-- begin PASSAGE PROVIDED --

The Poles call them umowa śmieciowa, or "junk contracts." If you're young and lucky enough to have a job in Poland these days, it's likely to be short-term and come without benefits. Ten percent of young people (up to the age of 25) are working in the black market, and another 25 percent have part-time or short-term work. Of the rest, most have job contracts that provide little in the way of security.
Meanwhile, the youth unemployment rate in Poland has averaged around 30 percent over the last 17 years. Though it dropped to around 23 percent in August, young people are happy to get any kind of job. A huge number have simply given up and taken advantage of the freedom to travel throughout the EU. More than 2 million Poles, many of them young, have left the country for better opportunities abroad.
Slawomir Rakowiecki has been a long-time trade unionist in Poland, part of the first generation of Solidarity activists. He has been involved in the union in Warsaw and at the provincial level (Mazowsze), and his focus has been the transportation sector. A nationwide railway strike last year and several other actions have boosted the unions' profile in this sector.
But the ground has shifted in Poland since the glory days of Solidarity. The independent trade union once counted 60 percent of the workforce as members. By 2013, trade union membership overall in Poland had dropped to only 10 percent, one of the lowest in Europe.
"We are totally aware of the changes that have taken place in the structure of the labor market, especially taking into consideration the number of our members," Rakowiecki told me in an interview in August 2013 in Warsaw. "In the past, when the working class was huge, promoting our ideas was very easy. Nowadays, however, when huge numbers of employees are forced to be 'self-employed,' organizing trade union activity is very hard. Look at the example of the taxi drivers. The cars, the repairs and service, the insurance, the gas, and the telephone exchange all belong to the taxi company, but drivers are forced to be self-employed. Therefore the taxi company does not pay pension insurance for its taxi drivers. And according to the current law, taxi drivers do not have the right to be members of a trade union, since they do not have the status of an employee."
The junk contracts are an even more obvious symbol of changes in the relationship between employer and employee. "Poland is an indisputable leader of the so-called junk contracts," he continued. "These contracts provide for two to three months of temporary employment with minimum salary, which literally means creating a new class of employees 'under the table.' Therefore people are permanently afraid to lose jobs where even their health and pension insurance is not covered. Moreover because of this employment relationship, they do not have the right to join a trade union. This is why the officials' argument about the decrease in popularity of the trade unions is a ridiculous assumption."
Rakowiecki was frustrated with the Polish government response. Shortly before we spoke, Solidarity representatives had walked out of the tripartite commission (with government and business) and demanded the resignation of the labor minister. Together with the former official trade union OPZZ, Solidarity organized one of the largest demonstrations in years in Warsaw in September 2013.
"We used to face a situation when a worker came to us with an issue, and we were knocking on the doors of different directors, heads of departments, representatives of self-governing communities," Rakowiecki lamented. "But for the past three years, we get no response. The doors don't have knockers or keyholes.
Tell me about your work in Solidarity.

-- end PASSAGE PROVIDED --
-- begin SOURCE MATERIAL --

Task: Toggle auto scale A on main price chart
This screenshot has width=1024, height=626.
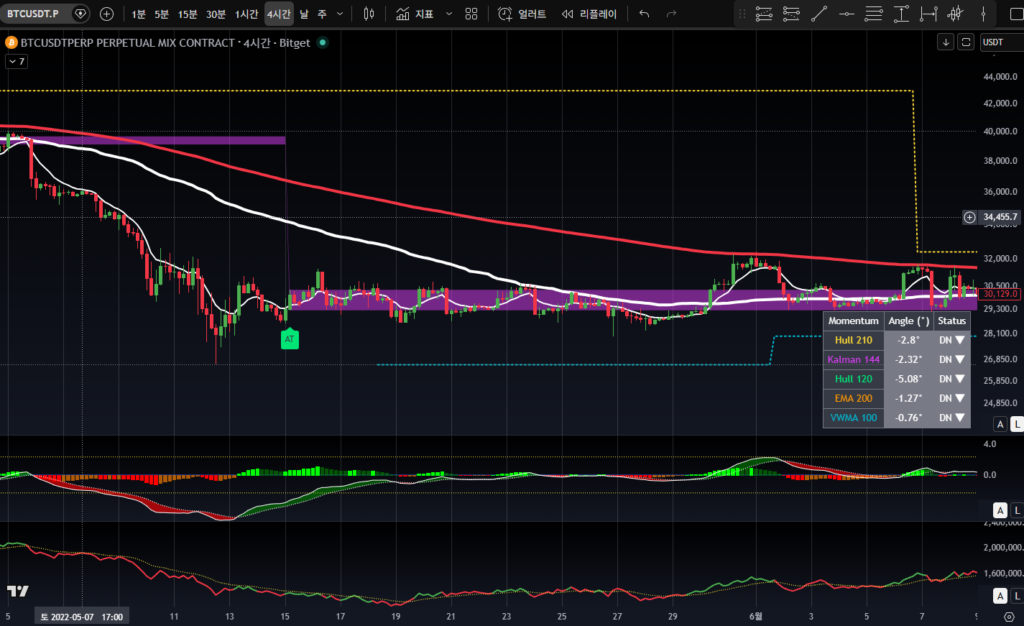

-- end SOURCE MATERIAL --

= DIRECTIONS FOR THIS TASK =
For each statement, say yes or no according to the passage on Poland's labor market, and quote the words from it that decide the answer.
(a) By 2013, trade union membership overall in Poland had fallen to 10 percent.
(b) Taxi companies pay pension insurance for their drivers.
(c) More than 2 million Poles have left the country for better opportunities abroad.
The data is not needed for this work.

= REPLY =
(a) Yes: "By 2013, trade union membership overall in Poland had dropped to only 10 percent"
(b) No: "Therefore the taxi company does not pay pension insurance for its taxi drivers."
(c) Yes: "More than 2 million Poles, many of them young, have left the country for better opportunities abroad."